Takafumi Katsumura, Suguru Sato, Kana Yamashita, +13 , and Hiroki Oota
Proceedings of the National Academy of Sciences  Published:March 25, 2026
DOI:https://doi.org/10.1073/pnas.2534817123

Significance

How environmentally induced traits become genetically fixed remains a fundamental puzzle in evolutionary biology. Using wild medaka fish populations, we found that seasonal DNA methylation changes control gut-length plasticity, and loss of these methylation sites enables genetic fixation of longer gut through standing genetic variation.
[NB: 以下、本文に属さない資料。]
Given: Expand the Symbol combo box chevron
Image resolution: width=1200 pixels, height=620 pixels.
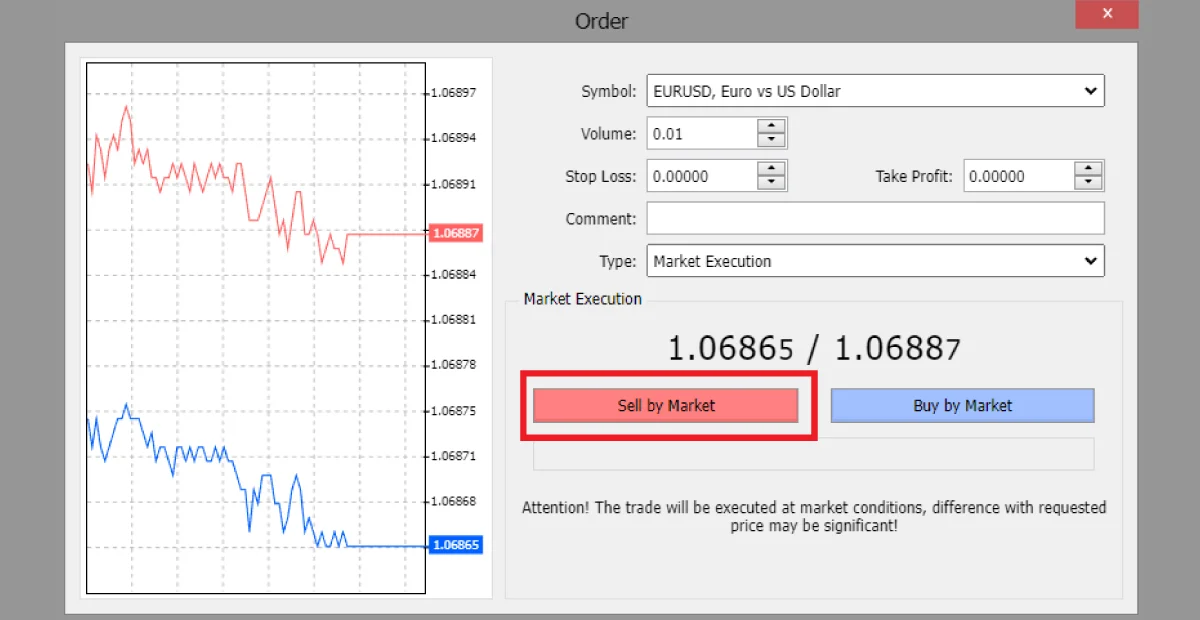Looking at the screenshot, I should click(1091, 90).
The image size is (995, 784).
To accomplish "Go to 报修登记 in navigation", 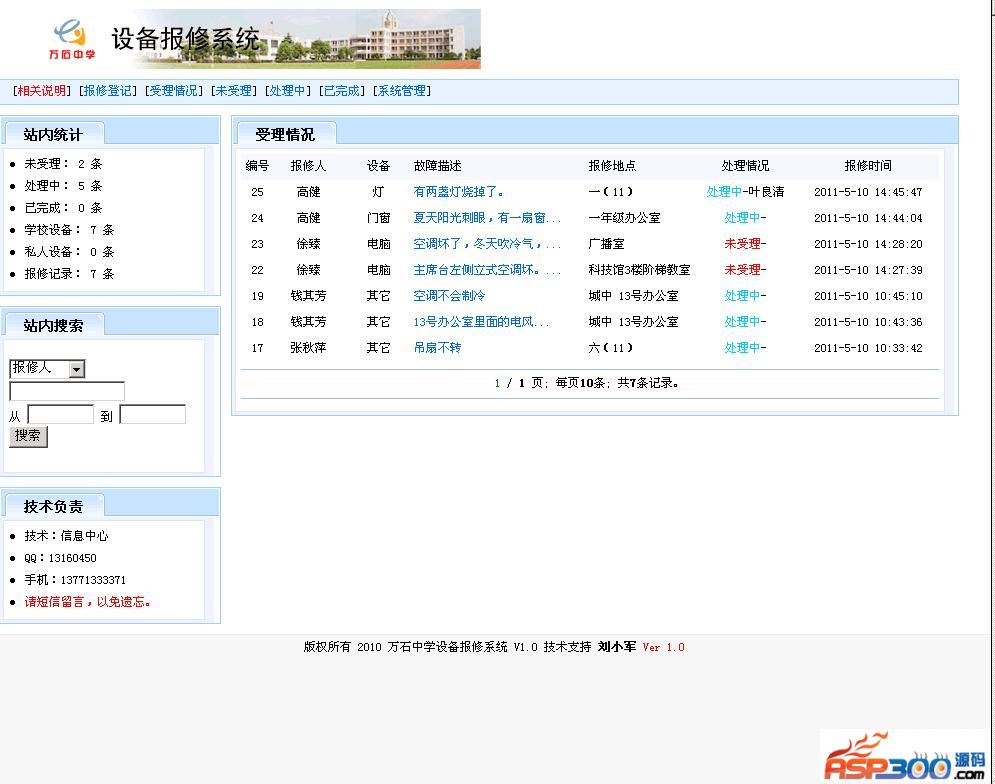I will pos(108,91).
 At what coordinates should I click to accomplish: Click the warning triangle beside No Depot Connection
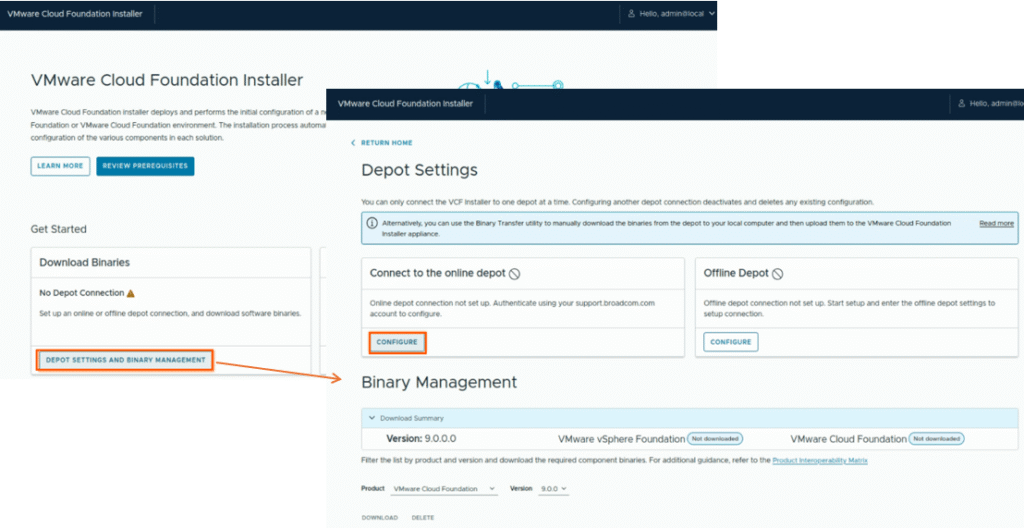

This provides the molecular mechanism for “genetic assimilation”—the evolutionary process by which plastic traits become inherited. Our work bridges epigenetics and population genetics, revealing how organisms transition from flexible environmental responses to fixed adaptations. This mechanism may explain how species adapt to changing environments, with implications for understanding evolution under climate change.

Abstract

Phenotypic plasticity allows organisms to adapt traits in response to environmental changes, yet the molecular basis by which such plastic traits become genetically fixed remains unclear. Here, we investigated gut-length plasticity in medaka fish (Oryzias latipes) through genome-wide methylation profiling, CRISPR/Cas9-mediated deletion, and population genomic analyses. We found that seasonal methylation of CpG sites upstream of the Plxnb3 is correlated with gut-length plasticity, and deletion of this region abolishes plasticity. Additionally, standing variation in Ppp3r1 is associated with genetically fixed longer gut length in populations lacking plasticity. These results suggest that loss of epigenetic regulation via CpG site reduction triggers the genetic fixation of novel traits. Our findings provide molecular evidence linking epigenetic plasticity and genetic assimilation, advancing understanding of plasticity-led evolution in natural populations.